REQUIRED TASK | Swap "Viewport" for "Display" in the part of the data that opens with the line containing "Task: Select the Average score value 3722" and closes with the line containing "pos(28,250)". Give back only that part, with everything else left the same.

LISTED ENTRIES |
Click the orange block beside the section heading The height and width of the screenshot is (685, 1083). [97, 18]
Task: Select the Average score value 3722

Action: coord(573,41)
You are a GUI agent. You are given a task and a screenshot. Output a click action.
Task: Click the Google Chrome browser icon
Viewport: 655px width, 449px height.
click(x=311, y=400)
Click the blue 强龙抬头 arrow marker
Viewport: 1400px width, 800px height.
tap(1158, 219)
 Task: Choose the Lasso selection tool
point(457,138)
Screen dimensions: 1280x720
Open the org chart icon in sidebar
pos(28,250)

--

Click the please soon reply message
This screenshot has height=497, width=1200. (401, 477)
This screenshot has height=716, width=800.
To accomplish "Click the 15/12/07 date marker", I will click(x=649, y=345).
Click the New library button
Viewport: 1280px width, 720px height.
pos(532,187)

---

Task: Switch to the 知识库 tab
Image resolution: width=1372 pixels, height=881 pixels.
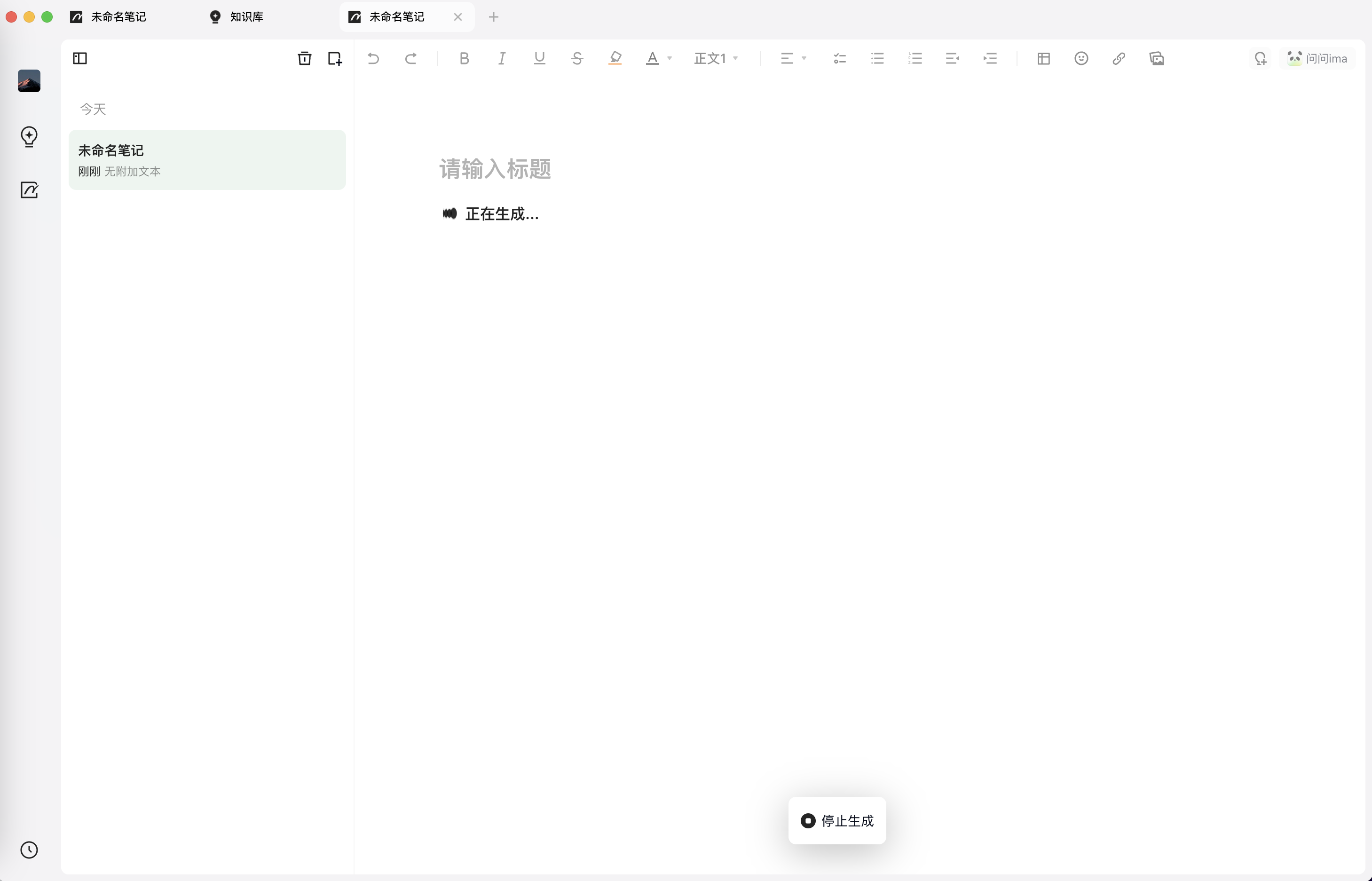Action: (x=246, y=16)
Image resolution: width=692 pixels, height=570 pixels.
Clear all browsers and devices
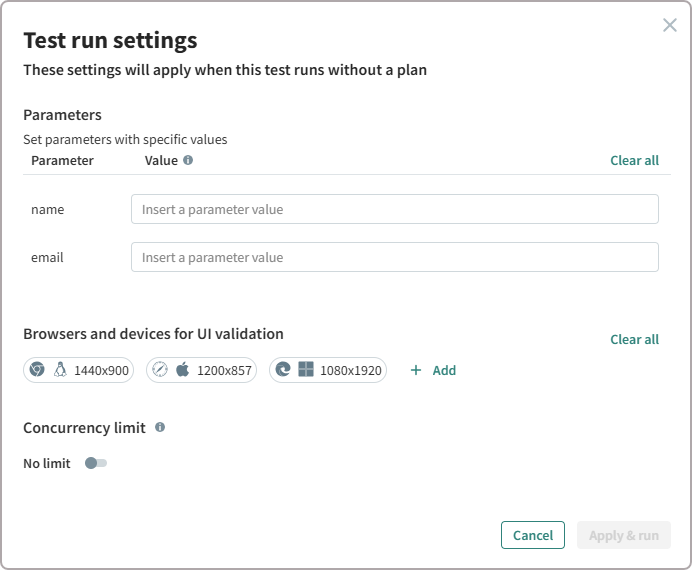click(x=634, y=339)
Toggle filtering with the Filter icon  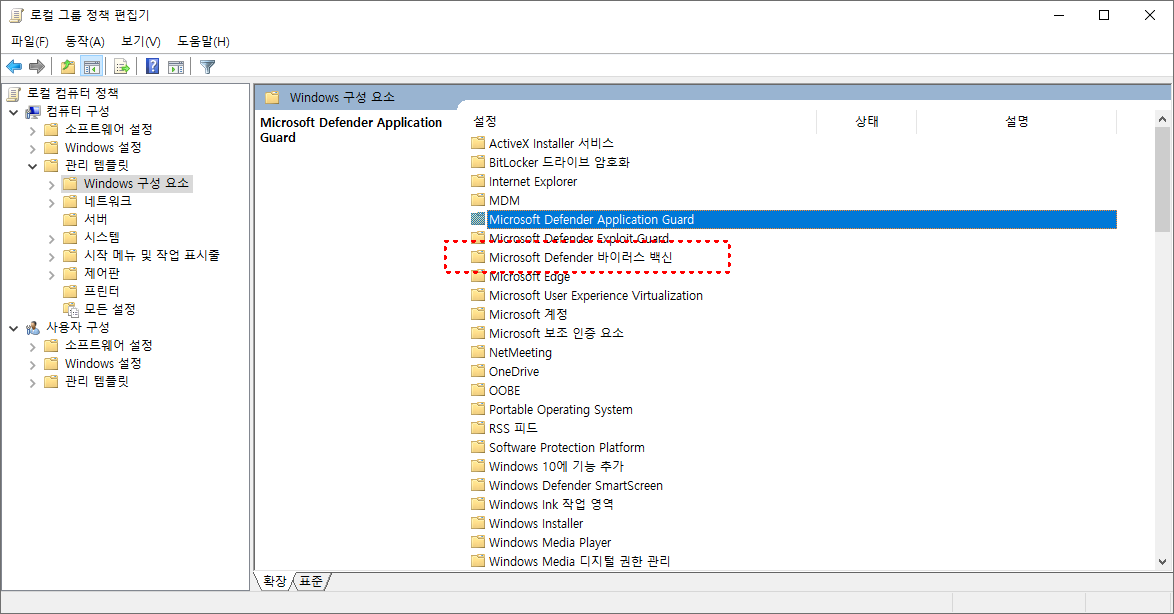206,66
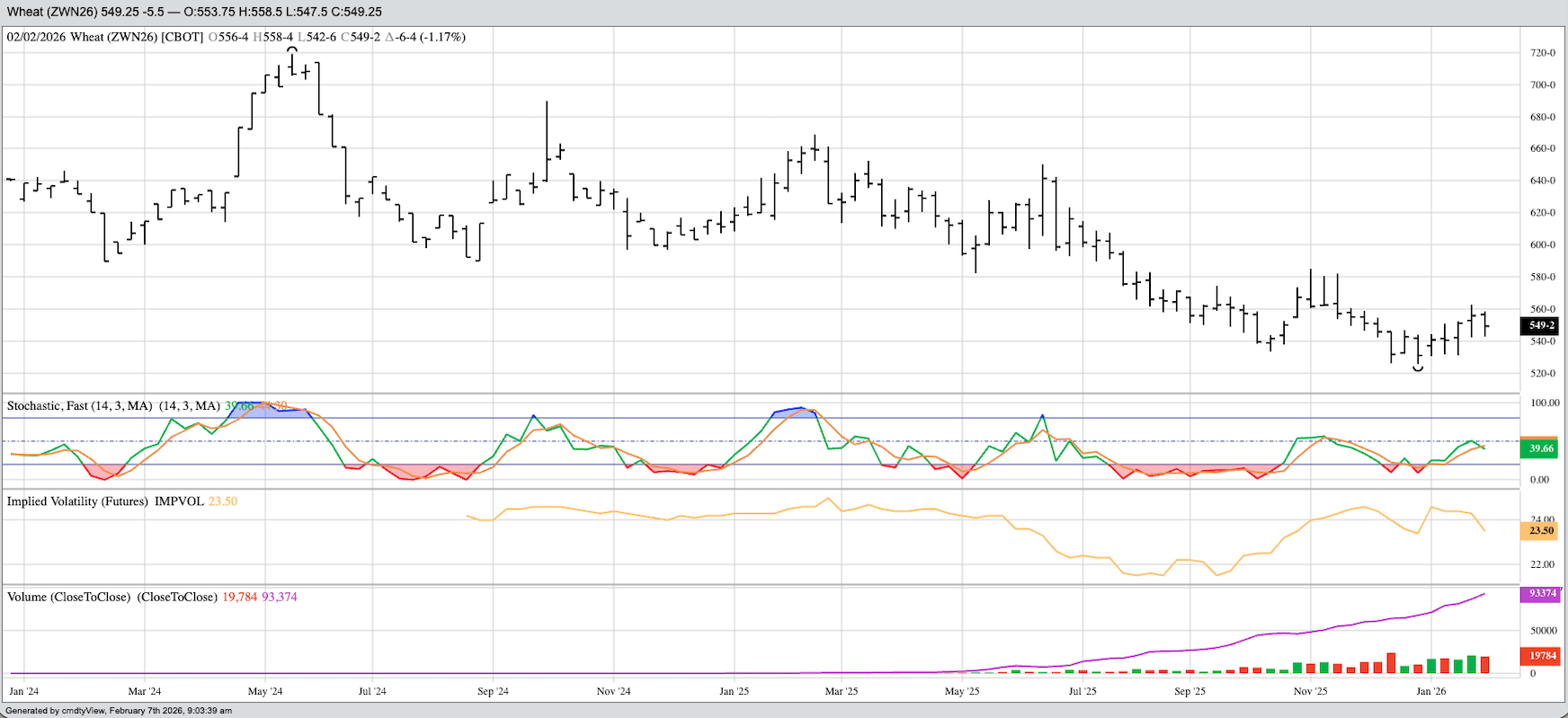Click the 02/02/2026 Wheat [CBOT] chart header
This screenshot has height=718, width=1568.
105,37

ANSWER FOR THIS EXERCISE |
Task: Select the Average score value 3722

Action: coord(573,41)
You are a GUI agent. You are given a task and a screenshot. Output a click action.
Task: Click the Google Chrome browser icon
Display: 655px width, 449px height.
click(x=311, y=400)
Click the blue 强龙抬头 arrow marker
Display: 1400px width, 800px height.
tap(1158, 219)
 Task: Choose the Lasso selection tool
point(457,138)
Screen dimensions: 1280x720
Open the org chart icon in sidebar
pos(28,250)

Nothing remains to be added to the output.